Where an upgrade with apartments on top to help finance the capital cost, or increase housing supply, is being planned, the following needs to be considered:

  • The first consideration is whether the additional units to be built will create enough value to cover the cost of the upgrade of the existing blocks. This is more likely to apply in London and the South East where residential values are substantial and where a premium may be attached for penthouse properties.

  • However, the next hurdle to be overcome is whether the additional housing can be classified as a 'minor' or 'major' development. While the rules are contentious and subject to legal opinion, any development of nine units or over can be considered as 'major' and will then have to include an element of affordable housing.

  • In London, Mayor Sadiq Khan has set the London plan which would need to be considered if it is a 'major' development. This would mean significantly more investment in amenity areas and ancillary spaces. This would affect parking standards, play space for children, cycle provision and refuse strategies, among other design considerations which could include the need of an additional lift. In addition, there may also be the need to consider carbon emissions and renewables, which can often be seen as an ‘on cost’ to developers and often difficult to recover.

  • Because upgrades/refurbishments are to take place with existing occupiers in situ, there is a need for in-depth and sensitive consultation with tenants and leaseholders.

  • Once all the above hurdles have been tackled there is also the issue of buildability. When refurbishing and building over tower blocks, the operational and maintenance manuals are crucial. Unfortunately due to the length of time that has passed since these were built much of this information may have disappeared requiring full assessment of all mechanical, electrical and structural load capacities.

  • The structural load capacity of the tower would determine whether the building can cope with both vertical and horizontal wind loads.
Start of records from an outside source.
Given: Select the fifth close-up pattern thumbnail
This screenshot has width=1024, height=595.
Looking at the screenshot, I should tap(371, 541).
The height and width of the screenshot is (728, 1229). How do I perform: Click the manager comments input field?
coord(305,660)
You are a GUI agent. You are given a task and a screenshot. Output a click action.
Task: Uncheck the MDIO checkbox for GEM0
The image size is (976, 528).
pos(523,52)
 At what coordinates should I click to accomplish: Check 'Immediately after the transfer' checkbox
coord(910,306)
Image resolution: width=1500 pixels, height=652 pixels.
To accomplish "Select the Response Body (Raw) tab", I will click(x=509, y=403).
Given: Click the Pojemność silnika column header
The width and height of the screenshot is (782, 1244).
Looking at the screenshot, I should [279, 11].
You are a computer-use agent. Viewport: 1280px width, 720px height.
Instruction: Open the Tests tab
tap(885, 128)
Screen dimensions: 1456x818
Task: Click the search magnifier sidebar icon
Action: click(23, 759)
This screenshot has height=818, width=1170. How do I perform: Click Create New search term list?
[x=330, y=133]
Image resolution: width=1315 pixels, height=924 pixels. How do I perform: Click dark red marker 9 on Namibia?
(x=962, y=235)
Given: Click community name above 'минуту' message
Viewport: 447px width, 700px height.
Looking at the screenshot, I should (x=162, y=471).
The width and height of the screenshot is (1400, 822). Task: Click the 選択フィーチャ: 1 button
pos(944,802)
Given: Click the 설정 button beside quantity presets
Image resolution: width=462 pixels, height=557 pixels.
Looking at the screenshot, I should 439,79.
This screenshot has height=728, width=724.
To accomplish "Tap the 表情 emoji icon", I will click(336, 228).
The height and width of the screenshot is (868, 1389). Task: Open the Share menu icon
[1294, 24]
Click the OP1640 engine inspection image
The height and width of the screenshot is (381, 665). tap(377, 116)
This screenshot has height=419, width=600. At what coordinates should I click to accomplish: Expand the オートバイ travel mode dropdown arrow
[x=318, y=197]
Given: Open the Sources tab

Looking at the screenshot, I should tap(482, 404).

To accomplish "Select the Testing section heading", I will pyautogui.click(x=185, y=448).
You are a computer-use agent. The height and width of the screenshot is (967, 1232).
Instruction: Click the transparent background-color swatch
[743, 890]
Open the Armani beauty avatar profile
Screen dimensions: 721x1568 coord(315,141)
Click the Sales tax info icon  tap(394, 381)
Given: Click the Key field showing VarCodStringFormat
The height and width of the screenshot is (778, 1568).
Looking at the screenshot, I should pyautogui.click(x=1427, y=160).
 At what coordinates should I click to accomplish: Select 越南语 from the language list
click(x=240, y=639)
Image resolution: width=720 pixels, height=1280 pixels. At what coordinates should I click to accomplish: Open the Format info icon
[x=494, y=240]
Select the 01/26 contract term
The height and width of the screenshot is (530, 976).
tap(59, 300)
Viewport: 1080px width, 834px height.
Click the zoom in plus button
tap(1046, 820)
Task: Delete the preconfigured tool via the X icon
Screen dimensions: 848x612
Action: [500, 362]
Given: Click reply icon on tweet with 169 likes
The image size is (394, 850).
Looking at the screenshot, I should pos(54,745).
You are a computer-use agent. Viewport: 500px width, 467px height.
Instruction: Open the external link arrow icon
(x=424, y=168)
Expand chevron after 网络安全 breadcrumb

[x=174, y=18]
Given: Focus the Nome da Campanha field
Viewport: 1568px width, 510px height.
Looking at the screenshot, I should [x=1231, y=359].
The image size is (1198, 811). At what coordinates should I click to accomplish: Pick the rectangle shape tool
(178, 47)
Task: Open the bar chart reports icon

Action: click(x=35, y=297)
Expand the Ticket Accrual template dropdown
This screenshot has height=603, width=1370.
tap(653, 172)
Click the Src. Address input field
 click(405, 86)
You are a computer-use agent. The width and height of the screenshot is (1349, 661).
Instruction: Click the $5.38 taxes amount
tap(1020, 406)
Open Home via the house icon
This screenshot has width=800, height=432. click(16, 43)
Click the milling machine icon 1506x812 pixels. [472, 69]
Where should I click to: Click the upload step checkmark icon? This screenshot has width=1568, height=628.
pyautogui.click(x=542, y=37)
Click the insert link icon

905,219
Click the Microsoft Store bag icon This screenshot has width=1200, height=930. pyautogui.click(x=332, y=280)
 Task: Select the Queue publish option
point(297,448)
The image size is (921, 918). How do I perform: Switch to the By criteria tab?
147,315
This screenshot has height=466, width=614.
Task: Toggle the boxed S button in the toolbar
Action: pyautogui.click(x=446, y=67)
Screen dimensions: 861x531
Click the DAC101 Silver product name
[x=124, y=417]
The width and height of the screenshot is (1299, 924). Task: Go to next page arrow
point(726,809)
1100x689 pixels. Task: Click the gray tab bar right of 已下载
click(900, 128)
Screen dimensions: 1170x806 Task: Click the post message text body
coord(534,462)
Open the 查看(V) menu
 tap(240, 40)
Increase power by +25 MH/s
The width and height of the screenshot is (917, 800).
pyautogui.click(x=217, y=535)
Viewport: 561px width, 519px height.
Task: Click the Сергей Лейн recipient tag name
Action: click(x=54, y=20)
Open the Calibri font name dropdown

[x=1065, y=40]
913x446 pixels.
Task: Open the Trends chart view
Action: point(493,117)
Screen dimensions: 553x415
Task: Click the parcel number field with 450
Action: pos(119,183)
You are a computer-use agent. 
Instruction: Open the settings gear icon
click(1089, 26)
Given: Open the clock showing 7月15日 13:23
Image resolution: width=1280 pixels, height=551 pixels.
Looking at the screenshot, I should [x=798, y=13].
In London, it is likely that many of the foundations of these buildings were piled and therefore, without access to the as-built structural design information, in-depth analysis would need to be undertaken to investigate the existing foundations. Typically, any load greater than 10% of the existing loads would be unacceptable; therefore lightweight construction would need to be considered.

  • A modular type of system that can be bolted on is usually the best way to do this as it avoids putting anything too heavy, such as masonry or wet construction methodology, onto the existing infrastructure.

  • Many of the older towers may have had pirate radio stations or even police control towers on their roofs and in more recent years this space has often been leased to telecoms companies for mobile aerials. Where this has occurred, legal advice should be sought and termination notices served.

  • Where apartments are being created on upper floors for sale or letting at market rent then consideration may need to be given to upgrading circulation space throughout the whole of the building, including lobby space, so existing residents benefit from the rebranding of towers and marketability of the new units.

  • Consideration also needs to be given to fire safety. Adding floors would require a fire escape route and new fire-resistant materials might be required on these routes throughout the building adding to the cost.

  • Depending on the type of project and number of units required, there may be the need to improve the mechanical and electrical engineering services with upgrades to plant rooms. If even more power is required, perhaps building a new substation in or around the building with direct access to the statutory authority.

  • And after considering all the above, does the building owner have the requisite skills to undertake projects of this magnitude. If not, a joint venture with a private sector developer or bringing in consultants may be necessary which will all have to be taken into account in the development appraisal.

It is to be applauded that there are a growing number of ways of financing upgrades to existing stock and of increasing the housing supply in urban areas, but they come at a price and these all need to be considered at the development appraisal stage.